--- DATA RECORDS Enclosed Below ---
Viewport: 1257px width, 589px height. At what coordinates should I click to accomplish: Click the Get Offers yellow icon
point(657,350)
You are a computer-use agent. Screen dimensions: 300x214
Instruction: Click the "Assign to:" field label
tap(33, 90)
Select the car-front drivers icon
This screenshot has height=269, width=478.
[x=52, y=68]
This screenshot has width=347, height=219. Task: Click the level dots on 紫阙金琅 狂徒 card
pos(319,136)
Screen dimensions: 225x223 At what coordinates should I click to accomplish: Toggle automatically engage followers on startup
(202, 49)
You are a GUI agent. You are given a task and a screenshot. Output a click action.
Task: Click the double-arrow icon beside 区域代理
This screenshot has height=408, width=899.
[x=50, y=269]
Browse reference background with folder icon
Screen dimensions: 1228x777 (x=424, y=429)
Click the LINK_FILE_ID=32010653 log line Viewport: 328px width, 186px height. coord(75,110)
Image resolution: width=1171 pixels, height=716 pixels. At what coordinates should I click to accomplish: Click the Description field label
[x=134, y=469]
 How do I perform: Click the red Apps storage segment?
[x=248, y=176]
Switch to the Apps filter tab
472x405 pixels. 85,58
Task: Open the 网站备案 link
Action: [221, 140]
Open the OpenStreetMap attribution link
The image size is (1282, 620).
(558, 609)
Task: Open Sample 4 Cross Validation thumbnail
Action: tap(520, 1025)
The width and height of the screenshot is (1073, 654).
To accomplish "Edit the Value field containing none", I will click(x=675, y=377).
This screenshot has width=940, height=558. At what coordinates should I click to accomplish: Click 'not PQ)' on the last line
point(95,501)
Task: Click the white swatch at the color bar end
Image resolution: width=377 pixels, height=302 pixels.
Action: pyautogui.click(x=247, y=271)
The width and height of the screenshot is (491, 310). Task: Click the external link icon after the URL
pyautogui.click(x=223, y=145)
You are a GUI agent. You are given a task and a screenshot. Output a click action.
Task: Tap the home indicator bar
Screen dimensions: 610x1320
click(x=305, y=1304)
--- End of Enclosed DATA RECORDS ---
**WORK ORDER**
Whatever the number of entries above, each one is to be copied exactly.

**THE COMPLETED TASK**
Viewport: 1257px width, 589px height. At what coordinates should I click to accomplish: Click the Get Offers yellow icon
point(657,350)
You are a computer-use agent. Screen dimensions: 300x214
Instruction: Click the "Assign to:" field label
tap(33, 90)
Select the car-front drivers icon
This screenshot has height=269, width=478.
[x=52, y=68]
This screenshot has width=347, height=219. Task: Click the level dots on 紫阙金琅 狂徒 card
pos(319,136)
Screen dimensions: 225x223 At what coordinates should I click to accomplish: Toggle automatically engage followers on startup
(202, 49)
You are a GUI agent. You are given a task and a screenshot. Output a click action.
Task: Click the double-arrow icon beside 区域代理
This screenshot has height=408, width=899.
[x=50, y=269]
Browse reference background with folder icon
Screen dimensions: 1228x777 (x=424, y=429)
Click the LINK_FILE_ID=32010653 log line Viewport: 328px width, 186px height. coord(75,110)
Image resolution: width=1171 pixels, height=716 pixels. At what coordinates should I click to accomplish: Click the Description field label
[x=134, y=469]
 How do I perform: Click the red Apps storage segment?
[x=248, y=176]
Switch to the Apps filter tab
472x405 pixels. 85,58
Task: Open the 网站备案 link
Action: [221, 140]
Open the OpenStreetMap attribution link
The image size is (1282, 620).
(558, 609)
Task: Open Sample 4 Cross Validation thumbnail
Action: tap(520, 1025)
The width and height of the screenshot is (1073, 654).
To accomplish "Edit the Value field containing none", I will click(x=675, y=377).
This screenshot has width=940, height=558. At what coordinates should I click to accomplish: Click 'not PQ)' on the last line
point(95,501)
Task: Click the white swatch at the color bar end
Image resolution: width=377 pixels, height=302 pixels.
Action: pyautogui.click(x=247, y=271)
The width and height of the screenshot is (491, 310). Task: Click the external link icon after the URL
pyautogui.click(x=223, y=145)
You are a GUI agent. You are given a task and a screenshot. Output a click action.
Task: Tap the home indicator bar
Screen dimensions: 610x1320
click(x=305, y=1304)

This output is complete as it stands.